Definition of Sonnet
The word sonnet is derived from the Italian word “sonetto,” which means a “little song” or small lyric. In poetry, a sonnet has 14 lines, and is written in iambic pentameter. Each line has 10 syllables. It has a specific rhyme scheme, and a Volta, or a specific turn.

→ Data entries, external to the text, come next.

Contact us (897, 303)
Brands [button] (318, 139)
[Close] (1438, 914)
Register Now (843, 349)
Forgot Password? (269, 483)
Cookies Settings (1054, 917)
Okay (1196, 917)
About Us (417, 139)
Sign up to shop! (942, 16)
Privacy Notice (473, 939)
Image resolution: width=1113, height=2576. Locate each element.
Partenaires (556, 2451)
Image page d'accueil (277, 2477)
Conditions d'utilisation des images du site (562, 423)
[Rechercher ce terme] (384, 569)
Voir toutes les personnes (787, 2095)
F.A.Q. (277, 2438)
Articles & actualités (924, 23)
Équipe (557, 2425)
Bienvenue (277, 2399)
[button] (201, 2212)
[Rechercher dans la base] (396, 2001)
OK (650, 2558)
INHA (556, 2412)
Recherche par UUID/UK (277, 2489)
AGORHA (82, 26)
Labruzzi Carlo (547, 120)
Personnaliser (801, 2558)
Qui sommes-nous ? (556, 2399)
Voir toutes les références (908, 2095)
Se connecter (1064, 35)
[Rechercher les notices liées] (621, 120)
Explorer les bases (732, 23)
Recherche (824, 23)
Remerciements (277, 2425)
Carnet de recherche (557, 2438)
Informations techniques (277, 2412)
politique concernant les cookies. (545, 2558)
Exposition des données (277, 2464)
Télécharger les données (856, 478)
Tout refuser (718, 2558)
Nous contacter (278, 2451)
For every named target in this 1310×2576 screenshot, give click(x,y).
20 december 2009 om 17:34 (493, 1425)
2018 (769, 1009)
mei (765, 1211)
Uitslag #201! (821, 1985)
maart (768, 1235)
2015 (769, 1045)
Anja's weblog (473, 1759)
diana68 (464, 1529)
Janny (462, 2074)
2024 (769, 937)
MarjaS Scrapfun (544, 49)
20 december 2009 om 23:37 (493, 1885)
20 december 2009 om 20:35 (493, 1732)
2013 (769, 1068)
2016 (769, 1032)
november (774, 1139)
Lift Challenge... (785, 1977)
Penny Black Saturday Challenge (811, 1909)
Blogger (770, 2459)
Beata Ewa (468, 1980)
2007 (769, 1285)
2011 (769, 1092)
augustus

Generally, sonnets are divided into different groups based on the rhyme scheme they follow. The rhymes of a sonnet are arranged according to a certain rhyme scheme. The rhyme scheme in English is usually abab–cdcd–efef–gg, and in Italian abba–abba–cde–cde.
Types of Sonnet
Sonnets can be categorized into six major types:
- Italian Sonnet
- Shakespearean Sonnet
- Spenserian Sonnet
- Miltonic Sonnet
- Terza Rima Sonnet
- Curtal Sonnet
Examples of Sonnet in Literature
Let us take a look at the examples of sonnets in literature, based on the various categories:
Example #1: Visions (By Francesco Petrarch)
Italian or Petrarchan Sonnet
Italian or Petrarchan sonnet was introduced by 14th century Italian poet Francesco Petrarch.
“Being one day at my window all alone,
So manie strange things happened me to see,
As much as it grieveth me to thinke thereon.
At my right hand a hynde appear’d to mee,
So faire as mote the greatest god delite;
Two eager dogs did her pursue in chace.
Of which the one was blacke, the other white:
With deadly force so in their cruell race
They pincht the haunches of that gentle beast,
That at the last, and in short time, I spide,
Under a rocke, where she alas, opprest,
Fell to the ground, and there untimely dide.
Cruell death vanquishing so noble beautie
Oft makes me wayle so hard a desire.”
The rhyme scheme of a Petrarchan sonnet features the first eight lines, called an octet, which rhymes as abba–abba–cdc–dcd. The remaining six lines are called a sestet, and might have a range of rhyme schemes.
Example #2: Sonnet 1 (By William Shakespeare)
“From fairest creatures we desire increase,
That thereby beauty’s rose might never die.
But as the riper should by time decease,
His tender heir might bear his memory:
But thou, contracted to thine own bright eyes,
Feed’st thy light’s flame with self-substantial fuel,
Making a famine where abundance lies,
Thyself thy foe, to thy sweet self too cruel.
Thou that art now the world’s fresh ornament
And only herald to the gaudy spring,
Within thine own bud buriest thy content
And, tender churl, mak’st waste in niggarding.
Pity the world, or else this glutton be,
To eat the world’s due, by the grave and thee…”
The rhyme scheme of the Shakespearian sonnet is abab–cdcd–efef–gg, which is difficult to follow. Hence, only Shakespeare is known to have done it.
Example #3: Amoretti (By Edmund Spenser)
Sir Edmund Spenser was the first poet who modified the Petrarch’s form, and introduced a new rhyme scheme as follows:
“What guile is this, that those her golden tresses
She doth attire under a net of gold;
And with sly skill so cunningly them dresses,
That which is gold or hair, may scarce be told?
Is it that men’s frail eyes, which gaze too bold,
She may entangle in that golden snare;
And being caught may craftily enfold
Their weaker hearts, which are not yet well aware?
Take heed therefore, mine eyes, how ye do stare
Henceforth too rashly on that guileful net,
In which if ever ye entrapped are,
Out of her bands ye by no means shall get.
Folly it were for any being free,
To covet fetters, though they golden be.”
The rhyme scheme in this sonnet is abab–bcbc–cdcd–ee, which is specific to Spenser, and such types of sonnets are called Spenserian sonnets.
Function of Sonnet
The sonnet has become popular among different poets because it has a great adaptability to different purposes and requirements. Rhythms are strictly followed. It could be a perfect poetic style for elaboration or expression of a single feeling or thought, with its short length in iambic pentameter. In fact, it gives an ideal setting for a poet to explore strong emotions. Due to its short length, it is easy to manage for both the writer and the reader.